| EXERCISE REQUIREMENTS |
Given the entries that follow, write out exactly the lines starting at the one containing "Telefon ve E-posta Bilgileri (864, 1483)" and ending at the one containing "[Next slide] (1334, 194)", both ends included, and only those.

....

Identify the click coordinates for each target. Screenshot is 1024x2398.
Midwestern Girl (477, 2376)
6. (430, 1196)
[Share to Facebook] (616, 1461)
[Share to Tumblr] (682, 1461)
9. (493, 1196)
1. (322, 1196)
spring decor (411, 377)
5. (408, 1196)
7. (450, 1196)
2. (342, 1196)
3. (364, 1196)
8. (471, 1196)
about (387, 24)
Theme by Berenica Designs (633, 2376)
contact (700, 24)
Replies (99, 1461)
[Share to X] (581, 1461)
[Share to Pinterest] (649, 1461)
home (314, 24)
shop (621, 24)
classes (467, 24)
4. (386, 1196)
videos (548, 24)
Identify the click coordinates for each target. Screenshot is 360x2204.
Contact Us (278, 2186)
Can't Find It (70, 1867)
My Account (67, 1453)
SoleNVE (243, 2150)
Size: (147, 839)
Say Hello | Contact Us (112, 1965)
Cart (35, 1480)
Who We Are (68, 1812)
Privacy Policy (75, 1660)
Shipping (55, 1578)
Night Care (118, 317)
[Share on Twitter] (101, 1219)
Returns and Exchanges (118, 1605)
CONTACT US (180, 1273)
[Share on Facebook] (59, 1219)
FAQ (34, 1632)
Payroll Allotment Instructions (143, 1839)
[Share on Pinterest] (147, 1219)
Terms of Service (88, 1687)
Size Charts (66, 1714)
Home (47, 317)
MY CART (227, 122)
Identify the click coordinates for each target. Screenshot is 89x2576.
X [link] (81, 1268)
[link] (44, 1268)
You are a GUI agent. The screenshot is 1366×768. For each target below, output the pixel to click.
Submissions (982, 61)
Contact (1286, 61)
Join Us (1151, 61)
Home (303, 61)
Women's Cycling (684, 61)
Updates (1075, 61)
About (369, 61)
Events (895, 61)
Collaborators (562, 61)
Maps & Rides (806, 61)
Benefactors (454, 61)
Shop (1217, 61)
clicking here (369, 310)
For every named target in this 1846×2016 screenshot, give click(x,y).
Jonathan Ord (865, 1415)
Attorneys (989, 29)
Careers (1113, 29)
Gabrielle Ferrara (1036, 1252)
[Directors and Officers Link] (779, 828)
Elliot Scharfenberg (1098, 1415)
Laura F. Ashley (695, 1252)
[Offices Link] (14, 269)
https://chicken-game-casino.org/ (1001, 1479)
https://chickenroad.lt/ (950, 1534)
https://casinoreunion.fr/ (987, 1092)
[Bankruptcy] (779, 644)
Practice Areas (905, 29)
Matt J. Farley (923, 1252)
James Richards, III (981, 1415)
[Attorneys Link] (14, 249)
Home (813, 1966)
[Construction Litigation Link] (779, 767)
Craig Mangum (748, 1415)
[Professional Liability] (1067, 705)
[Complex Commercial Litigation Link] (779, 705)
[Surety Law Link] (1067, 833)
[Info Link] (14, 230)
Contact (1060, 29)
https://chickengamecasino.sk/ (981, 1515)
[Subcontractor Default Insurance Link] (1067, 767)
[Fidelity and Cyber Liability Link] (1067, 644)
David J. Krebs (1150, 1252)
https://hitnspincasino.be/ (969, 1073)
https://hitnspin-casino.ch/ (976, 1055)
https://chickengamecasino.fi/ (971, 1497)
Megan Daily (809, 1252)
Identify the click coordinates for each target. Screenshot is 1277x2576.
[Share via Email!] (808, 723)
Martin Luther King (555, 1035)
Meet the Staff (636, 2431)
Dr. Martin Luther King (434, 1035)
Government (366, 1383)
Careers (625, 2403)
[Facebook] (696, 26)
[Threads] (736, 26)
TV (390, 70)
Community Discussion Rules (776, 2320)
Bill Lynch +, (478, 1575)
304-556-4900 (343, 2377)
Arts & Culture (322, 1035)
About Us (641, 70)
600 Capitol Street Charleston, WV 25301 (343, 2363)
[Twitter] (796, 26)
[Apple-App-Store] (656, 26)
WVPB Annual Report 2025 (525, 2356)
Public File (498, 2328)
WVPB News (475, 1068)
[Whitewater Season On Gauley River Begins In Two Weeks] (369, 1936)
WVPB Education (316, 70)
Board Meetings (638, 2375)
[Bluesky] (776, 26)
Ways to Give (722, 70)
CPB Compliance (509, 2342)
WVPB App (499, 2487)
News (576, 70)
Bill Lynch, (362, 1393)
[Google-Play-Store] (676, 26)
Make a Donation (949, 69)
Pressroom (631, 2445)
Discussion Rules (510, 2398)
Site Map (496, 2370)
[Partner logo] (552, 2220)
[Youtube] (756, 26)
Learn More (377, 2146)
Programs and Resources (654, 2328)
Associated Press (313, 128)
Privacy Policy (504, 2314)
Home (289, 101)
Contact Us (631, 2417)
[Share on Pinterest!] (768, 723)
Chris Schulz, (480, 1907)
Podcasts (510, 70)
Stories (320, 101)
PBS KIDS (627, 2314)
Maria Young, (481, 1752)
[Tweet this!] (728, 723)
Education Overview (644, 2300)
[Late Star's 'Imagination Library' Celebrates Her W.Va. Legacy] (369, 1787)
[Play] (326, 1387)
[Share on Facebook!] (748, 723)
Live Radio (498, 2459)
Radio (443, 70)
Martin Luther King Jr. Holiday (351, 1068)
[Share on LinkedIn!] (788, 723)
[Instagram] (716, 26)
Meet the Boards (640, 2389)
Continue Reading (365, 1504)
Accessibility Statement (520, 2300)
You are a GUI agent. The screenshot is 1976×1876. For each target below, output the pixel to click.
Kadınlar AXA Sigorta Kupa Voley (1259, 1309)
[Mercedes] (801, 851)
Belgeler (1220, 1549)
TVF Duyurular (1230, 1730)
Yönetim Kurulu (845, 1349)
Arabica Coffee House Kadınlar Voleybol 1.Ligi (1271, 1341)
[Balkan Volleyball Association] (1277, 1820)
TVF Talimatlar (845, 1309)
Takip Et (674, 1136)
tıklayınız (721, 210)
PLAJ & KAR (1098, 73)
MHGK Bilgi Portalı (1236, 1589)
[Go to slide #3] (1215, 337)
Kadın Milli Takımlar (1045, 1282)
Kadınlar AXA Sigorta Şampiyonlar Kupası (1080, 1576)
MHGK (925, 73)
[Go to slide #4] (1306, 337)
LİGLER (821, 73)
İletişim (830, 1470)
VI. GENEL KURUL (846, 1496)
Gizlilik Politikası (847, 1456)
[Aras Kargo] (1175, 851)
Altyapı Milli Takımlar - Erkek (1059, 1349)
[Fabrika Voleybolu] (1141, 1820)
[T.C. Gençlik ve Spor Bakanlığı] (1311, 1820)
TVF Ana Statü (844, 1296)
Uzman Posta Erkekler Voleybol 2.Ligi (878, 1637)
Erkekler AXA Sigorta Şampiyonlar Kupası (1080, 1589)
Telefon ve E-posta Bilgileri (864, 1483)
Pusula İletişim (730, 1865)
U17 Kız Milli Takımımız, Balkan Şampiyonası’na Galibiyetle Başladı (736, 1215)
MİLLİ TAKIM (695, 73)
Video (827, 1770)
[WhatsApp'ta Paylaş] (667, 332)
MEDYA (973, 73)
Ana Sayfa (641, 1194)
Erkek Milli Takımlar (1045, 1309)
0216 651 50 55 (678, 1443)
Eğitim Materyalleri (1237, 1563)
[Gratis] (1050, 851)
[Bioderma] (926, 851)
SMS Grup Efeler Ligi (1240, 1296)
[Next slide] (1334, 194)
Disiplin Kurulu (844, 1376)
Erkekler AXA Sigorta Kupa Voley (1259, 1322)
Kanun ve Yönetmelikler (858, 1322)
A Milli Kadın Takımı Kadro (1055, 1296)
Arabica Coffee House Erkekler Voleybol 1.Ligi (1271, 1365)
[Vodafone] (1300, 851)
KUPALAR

....

| EXPECTED ANSWER |
Telefon ve E-posta Bilgileri (864, 1483)
Pusula İletişim (730, 1865)
U17 Kız Milli Takımımız, Balkan Şampiyonası’na Galibiyetle Başladı (736, 1215)
MİLLİ TAKIM (695, 73)
Video (827, 1770)
[WhatsApp'ta Paylaş] (667, 332)
MEDYA (973, 73)
Ana Sayfa (641, 1194)
Erkek Milli Takımlar (1045, 1309)
0216 651 50 55 (678, 1443)
Eğitim Materyalleri (1237, 1563)
[Gratis] (1050, 851)
[Bioderma] (926, 851)
SMS Grup Efeler Ligi (1240, 1296)
[Next slide] (1334, 194)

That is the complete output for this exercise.